Pizzarotti: "Di Maio? Bravo a scalare il M5S, ma incapace a prendere decisioni difficili"

Federico Pizzarotti non ha cambiato idea sul Movimento 5 Stelle e su Luigi Di Maio. Nel 2012 è stato eletto Sindaco di Parma, diventando il primo dei 5 Stelle a diventarlo in un capoluogo di provincia. Per diverso tempo è risultato essere un elemento di spicco, anche se in alcuni casi veniva mal tollerato per le sue dichiarazioni non concordate con i vertici del movimento, ai quali appunto non riconosceva l'autorità di poter dettare la linea in nome di tutti gli attivisti.

Nel febbraio 2016 Beppe Grillo, che più volte aveva speso parole di elogio nei suoi confronti, ha annunciato la sua sospensione dal Movimento per l'avviso di garanzia ricevuto, in quanto sindaco, per l'inchiesta legata alle nomine per il Teatro Regio. Si aprì un'aspra polemica tra Pizzarotti e i "big" del Movimento, tra i quali proprio Di Maio, che portò al divorzio definitivo quando il Movimento si rifiutò di cancellare la sua sospensione dopo l'archiviazione delle accuse nei sui confronti.

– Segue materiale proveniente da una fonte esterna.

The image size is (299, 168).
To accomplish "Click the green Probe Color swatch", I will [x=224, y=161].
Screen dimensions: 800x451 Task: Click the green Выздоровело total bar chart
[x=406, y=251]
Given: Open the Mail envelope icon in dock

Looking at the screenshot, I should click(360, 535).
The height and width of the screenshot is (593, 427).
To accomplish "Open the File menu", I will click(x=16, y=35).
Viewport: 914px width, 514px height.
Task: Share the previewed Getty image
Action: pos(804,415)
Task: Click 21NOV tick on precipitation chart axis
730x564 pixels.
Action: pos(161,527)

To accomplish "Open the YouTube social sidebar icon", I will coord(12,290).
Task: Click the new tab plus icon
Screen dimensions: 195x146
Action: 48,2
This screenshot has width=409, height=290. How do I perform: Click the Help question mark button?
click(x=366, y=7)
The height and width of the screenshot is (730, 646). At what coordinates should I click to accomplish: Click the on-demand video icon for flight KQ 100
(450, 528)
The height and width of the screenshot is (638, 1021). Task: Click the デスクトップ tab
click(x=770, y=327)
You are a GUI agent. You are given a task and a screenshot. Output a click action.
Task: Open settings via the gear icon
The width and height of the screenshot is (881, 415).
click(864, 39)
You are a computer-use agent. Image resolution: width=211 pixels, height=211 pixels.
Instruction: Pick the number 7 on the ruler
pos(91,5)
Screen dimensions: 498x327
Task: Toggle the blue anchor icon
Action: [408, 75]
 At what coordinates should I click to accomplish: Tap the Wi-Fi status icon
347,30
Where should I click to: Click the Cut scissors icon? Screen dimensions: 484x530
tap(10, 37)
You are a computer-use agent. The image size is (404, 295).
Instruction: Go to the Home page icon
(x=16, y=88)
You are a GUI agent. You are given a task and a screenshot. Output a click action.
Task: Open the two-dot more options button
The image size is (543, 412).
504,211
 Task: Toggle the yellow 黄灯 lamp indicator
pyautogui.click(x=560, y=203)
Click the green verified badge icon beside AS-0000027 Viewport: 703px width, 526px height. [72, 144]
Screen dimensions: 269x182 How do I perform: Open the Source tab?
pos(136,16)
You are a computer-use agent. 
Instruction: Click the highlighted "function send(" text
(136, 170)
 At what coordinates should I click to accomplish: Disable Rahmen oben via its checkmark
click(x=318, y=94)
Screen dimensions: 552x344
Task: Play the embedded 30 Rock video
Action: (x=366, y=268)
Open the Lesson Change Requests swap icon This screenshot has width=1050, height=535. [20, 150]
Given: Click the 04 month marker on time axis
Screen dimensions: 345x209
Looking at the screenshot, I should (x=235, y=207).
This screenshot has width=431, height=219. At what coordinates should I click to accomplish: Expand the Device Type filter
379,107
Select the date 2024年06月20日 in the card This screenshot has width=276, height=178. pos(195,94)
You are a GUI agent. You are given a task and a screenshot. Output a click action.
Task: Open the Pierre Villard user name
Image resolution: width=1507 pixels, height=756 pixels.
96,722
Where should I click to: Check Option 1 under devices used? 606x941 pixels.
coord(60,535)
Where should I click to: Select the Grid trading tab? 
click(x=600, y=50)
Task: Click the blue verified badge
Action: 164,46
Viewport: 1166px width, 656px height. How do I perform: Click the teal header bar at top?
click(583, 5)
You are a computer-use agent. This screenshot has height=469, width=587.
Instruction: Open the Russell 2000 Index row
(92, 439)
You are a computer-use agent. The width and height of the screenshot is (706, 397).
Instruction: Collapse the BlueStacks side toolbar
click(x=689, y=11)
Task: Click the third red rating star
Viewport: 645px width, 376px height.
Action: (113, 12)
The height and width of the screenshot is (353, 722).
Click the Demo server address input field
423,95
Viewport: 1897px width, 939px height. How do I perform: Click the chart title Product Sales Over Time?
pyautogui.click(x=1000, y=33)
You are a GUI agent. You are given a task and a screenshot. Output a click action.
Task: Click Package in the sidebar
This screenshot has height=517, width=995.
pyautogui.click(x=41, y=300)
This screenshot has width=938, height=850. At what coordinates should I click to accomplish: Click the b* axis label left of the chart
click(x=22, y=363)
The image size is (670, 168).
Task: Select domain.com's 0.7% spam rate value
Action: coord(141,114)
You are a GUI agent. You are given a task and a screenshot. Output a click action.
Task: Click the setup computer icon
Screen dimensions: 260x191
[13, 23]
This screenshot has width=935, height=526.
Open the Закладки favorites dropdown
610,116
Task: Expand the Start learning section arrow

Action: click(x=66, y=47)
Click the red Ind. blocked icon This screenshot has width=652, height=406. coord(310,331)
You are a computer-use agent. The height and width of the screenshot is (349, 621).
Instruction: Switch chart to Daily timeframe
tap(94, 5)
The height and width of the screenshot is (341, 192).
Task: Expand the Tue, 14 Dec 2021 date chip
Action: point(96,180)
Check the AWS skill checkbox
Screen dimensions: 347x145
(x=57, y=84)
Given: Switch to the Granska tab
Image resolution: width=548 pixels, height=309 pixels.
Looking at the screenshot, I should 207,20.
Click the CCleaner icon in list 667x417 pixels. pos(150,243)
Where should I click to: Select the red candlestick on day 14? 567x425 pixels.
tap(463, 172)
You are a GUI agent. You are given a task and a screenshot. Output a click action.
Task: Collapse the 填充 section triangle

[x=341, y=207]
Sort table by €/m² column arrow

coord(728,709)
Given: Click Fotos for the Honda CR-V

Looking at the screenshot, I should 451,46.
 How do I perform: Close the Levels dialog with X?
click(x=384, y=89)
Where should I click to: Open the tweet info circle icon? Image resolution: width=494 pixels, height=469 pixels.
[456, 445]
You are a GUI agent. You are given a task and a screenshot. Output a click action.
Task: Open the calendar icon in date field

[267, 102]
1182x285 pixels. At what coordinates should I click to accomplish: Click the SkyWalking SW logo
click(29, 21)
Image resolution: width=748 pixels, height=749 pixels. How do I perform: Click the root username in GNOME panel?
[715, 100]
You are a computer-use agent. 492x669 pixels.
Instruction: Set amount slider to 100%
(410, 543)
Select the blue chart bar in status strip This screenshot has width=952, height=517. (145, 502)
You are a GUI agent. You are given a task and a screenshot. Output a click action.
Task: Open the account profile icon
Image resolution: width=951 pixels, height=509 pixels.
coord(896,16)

Oggi, nel corso della trasmissione L’Aria che Tira di La7, Pizzarotti ha ribadito il suo parere personale su Luigi Di Maio: “E’ sicuramente una persona capace, non sarebbe stato facile per nessuno scalare il M5S, che di fatto aveva un garante, cioè Beppe Grillo, il quale poteva avere il diktat su tutto. Però non credo che negli anni abbia dimostrato capacità concrete nel prendere decisioni difficili. Una cosa è parlare, una cosa è fare”.

Secondo Pizzarotti, Di Maio non sarebbe all'altezza del ruolo che gli è stato affidato: “Mi riferisco alla sua storia personale e a quella lavorativa, ma anche al modo in cui ha affrontato problemi che si sono posti davanti alla sua responsabilità in questi anni, come il rapporto tra i sindaci e le vicende dei sindaci espulsi. E faccio un altro esempio: i famosi “impresentabili” del M5S di fatto sono stati già reintegrati per avere una maggioranza più ampia. E’ nei dettagli che si annida il diavolo e quindi anche le capacità o le incapacità delle persone”.

Pizzarotti, rieletto Sindaco di Parma nel 2017 con una lista indipendente, ci ha tenuto a ribadire che non si riconosce più nel Movimento: “Questo non è il M5S nel quale ero entrato nel 2009. Non è più il mio contesto ideale, cioè quello in cui si prova rispetto per le persone e si ha voglia di lavorare insieme. Ed è per questo motivo che stiamo cercando di costruire un partito, che si chiama Italia in comune. Non è il mio partito ma il partito di cui vorrei fare parte insieme ad altre persone, il leaderismo è un problema che la politica deve superare”.